About this task:
Write out the records word for word.

Given information:
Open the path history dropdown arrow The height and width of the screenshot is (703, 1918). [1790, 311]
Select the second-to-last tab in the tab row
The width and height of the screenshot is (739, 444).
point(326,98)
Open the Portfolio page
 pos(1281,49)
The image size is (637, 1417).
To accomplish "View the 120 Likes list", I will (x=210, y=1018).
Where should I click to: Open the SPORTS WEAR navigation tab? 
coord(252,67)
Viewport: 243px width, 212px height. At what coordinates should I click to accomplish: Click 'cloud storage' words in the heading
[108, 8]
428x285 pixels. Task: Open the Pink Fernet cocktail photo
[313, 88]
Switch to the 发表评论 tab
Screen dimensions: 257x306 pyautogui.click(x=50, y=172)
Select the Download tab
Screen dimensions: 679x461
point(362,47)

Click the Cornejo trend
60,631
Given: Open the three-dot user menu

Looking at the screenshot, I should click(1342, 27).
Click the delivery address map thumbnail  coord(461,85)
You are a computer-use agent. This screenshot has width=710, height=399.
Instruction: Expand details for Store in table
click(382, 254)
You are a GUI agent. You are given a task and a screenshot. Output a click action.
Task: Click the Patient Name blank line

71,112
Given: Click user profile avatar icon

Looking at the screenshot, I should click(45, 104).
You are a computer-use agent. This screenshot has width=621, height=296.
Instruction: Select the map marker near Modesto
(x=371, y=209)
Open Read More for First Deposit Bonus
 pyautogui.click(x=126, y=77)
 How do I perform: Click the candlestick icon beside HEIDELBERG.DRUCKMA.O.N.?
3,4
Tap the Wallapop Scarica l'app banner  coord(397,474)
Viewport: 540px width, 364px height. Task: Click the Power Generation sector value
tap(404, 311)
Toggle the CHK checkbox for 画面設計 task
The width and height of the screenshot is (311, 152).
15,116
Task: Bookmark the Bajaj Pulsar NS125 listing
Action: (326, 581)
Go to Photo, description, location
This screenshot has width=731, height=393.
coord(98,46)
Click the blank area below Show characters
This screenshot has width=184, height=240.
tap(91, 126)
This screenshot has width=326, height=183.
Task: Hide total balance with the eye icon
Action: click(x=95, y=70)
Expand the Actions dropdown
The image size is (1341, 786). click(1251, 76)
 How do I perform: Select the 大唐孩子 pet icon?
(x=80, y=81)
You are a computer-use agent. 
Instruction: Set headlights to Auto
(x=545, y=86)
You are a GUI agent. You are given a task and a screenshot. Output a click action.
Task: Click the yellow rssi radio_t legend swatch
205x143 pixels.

Solution to this problem:
Open the path history dropdown arrow The height and width of the screenshot is (703, 1918). [1790, 311]
Select the second-to-last tab in the tab row
The width and height of the screenshot is (739, 444).
point(326,98)
Open the Portfolio page
 pos(1281,49)
The image size is (637, 1417).
To accomplish "View the 120 Likes list", I will (x=210, y=1018).
Where should I click to: Open the SPORTS WEAR navigation tab? 
coord(252,67)
Viewport: 243px width, 212px height. At what coordinates should I click to accomplish: Click 'cloud storage' words in the heading
[108, 8]
428x285 pixels. Task: Open the Pink Fernet cocktail photo
[313, 88]
Switch to the 发表评论 tab
Screen dimensions: 257x306 pyautogui.click(x=50, y=172)
Select the Download tab
Screen dimensions: 679x461
point(362,47)

Click the Cornejo trend
60,631
Given: Open the three-dot user menu

Looking at the screenshot, I should click(1342, 27).
Click the delivery address map thumbnail  coord(461,85)
You are a computer-use agent. This screenshot has width=710, height=399.
Instruction: Expand details for Store in table
click(382, 254)
You are a GUI agent. You are given a task and a screenshot. Output a click action.
Task: Click the Patient Name blank line

71,112
Given: Click user profile avatar icon

Looking at the screenshot, I should click(45, 104).
You are a computer-use agent. This screenshot has width=621, height=296.
Instruction: Select the map marker near Modesto
(x=371, y=209)
Open Read More for First Deposit Bonus
 pyautogui.click(x=126, y=77)
 How do I perform: Click the candlestick icon beside HEIDELBERG.DRUCKMA.O.N.?
3,4
Tap the Wallapop Scarica l'app banner  coord(397,474)
Viewport: 540px width, 364px height. Task: Click the Power Generation sector value
tap(404, 311)
Toggle the CHK checkbox for 画面設計 task
The width and height of the screenshot is (311, 152).
15,116
Task: Bookmark the Bajaj Pulsar NS125 listing
Action: (326, 581)
Go to Photo, description, location
This screenshot has width=731, height=393.
coord(98,46)
Click the blank area below Show characters
This screenshot has width=184, height=240.
tap(91, 126)
This screenshot has width=326, height=183.
Task: Hide total balance with the eye icon
Action: click(x=95, y=70)
Expand the Actions dropdown
The image size is (1341, 786). click(1251, 76)
 How do I perform: Select the 大唐孩子 pet icon?
(x=80, y=81)
You are a computer-use agent. 
Instruction: Set headlights to Auto
(x=545, y=86)
You are a GUI agent. You are given a task and a screenshot. Output a click action.
Task: Click the yellow rssi radio_t legend swatch
205x143 pixels.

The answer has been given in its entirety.